Brown has now been able to build an Ethereum-based distributed application environment that uses Azure Pipelines for development, QA, and production output, with Azure Static Web Apps hosting the application front end. Development deployments run in private Ethereum instances on Azure Containers. The biggest problem faced by developers taking this approach is deploying smart contracts to different environments.
It turns out that the smart contract hardcodes an address which is automatically added to the contract JSON at compile time. This requires rebuilding the entire contract on every deployment, requiring multiple rebuilds for each environment. As Brown pointed out, this is a devops anti-pattern. You should only need to compile once, adding environment-specific values at runtime. This required some work to rewrite the application front-end code to support external sources of network addresses. This approach makes it easier to use the service when the contract address cannot be found, and use Azure Functions to pass the address when it is queried.

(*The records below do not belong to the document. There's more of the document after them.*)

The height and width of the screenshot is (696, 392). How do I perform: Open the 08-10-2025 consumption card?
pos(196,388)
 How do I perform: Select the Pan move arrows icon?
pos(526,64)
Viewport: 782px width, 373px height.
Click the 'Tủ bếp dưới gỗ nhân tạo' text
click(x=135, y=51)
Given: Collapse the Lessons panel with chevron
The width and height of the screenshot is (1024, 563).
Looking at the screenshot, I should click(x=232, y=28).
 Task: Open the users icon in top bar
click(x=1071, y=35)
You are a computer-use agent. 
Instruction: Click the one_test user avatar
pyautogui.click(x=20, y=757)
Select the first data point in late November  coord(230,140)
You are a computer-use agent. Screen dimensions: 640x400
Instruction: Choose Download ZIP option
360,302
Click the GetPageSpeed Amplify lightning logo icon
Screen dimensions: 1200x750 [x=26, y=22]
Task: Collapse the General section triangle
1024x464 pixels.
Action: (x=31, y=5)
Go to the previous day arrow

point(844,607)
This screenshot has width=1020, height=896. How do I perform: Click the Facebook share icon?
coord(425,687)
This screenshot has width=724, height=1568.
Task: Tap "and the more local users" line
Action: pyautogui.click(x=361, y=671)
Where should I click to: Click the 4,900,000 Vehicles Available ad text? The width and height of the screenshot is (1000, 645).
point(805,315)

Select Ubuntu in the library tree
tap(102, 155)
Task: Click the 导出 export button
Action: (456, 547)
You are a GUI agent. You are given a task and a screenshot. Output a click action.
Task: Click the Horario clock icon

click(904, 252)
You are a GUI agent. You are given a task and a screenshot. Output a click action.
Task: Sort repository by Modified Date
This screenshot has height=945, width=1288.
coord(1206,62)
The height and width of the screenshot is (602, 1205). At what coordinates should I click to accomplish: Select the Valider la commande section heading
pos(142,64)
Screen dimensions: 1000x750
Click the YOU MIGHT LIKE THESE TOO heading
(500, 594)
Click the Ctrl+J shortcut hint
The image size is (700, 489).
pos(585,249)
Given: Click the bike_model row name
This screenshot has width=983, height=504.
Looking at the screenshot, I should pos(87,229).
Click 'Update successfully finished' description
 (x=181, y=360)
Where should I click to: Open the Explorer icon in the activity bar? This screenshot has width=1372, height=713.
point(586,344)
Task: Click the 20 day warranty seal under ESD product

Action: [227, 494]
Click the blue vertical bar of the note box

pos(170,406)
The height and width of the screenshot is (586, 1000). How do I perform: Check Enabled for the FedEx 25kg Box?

From here, support for other frameworks can be added in each environment, along with code tools like Bicep and infrastructure like Azure CLI and system management scripts in PowerShell to ensure you have repeatable environments and can deliver anytime The application available and all the servers and services required to support it. Working in Azure with infrastructure-as-a-service and platform-as-a-service tools allows you to delete unused environments after they are no longer needed, saving money and ensuring that your application and its environments are idempotently distributed, with every Changes require a complete redeployment of the entire application and supporting infrastructure.
Towards a Maturity Model for Blockchain Technology
Brown’s work goes a long way in showing how Web 3 technologies can be built into familiar enterprise environments as part of a modern application framework. No need to step out of familiar tools – GitHub, Azure Devops, Azure Container Apps, VS Code. However, it’s clear that changes are necessary in the way Web 3 frameworks use environment variables and dynamic resources. They were not designed to work in multi-stage pipelines and would have to change if they were to provide the appropriate level of maturity for use at scale in enterprise applications. There is also a need for better telemetry so that developers can have a clearer picture of how their applications and contracts are performing.
The result is an interesting mix of the familiar and the new. This is a good thing because it makes it easier for developers to adopt new technologies and introduce them into existing development processes. It is important for a company like Microsoft to delve into new technologies because they can accelerate the maturation of emerging innovations. The company can offer an incubation path from experimentation to enterprise, built on years of enterprise application development experience both on and off its own platform.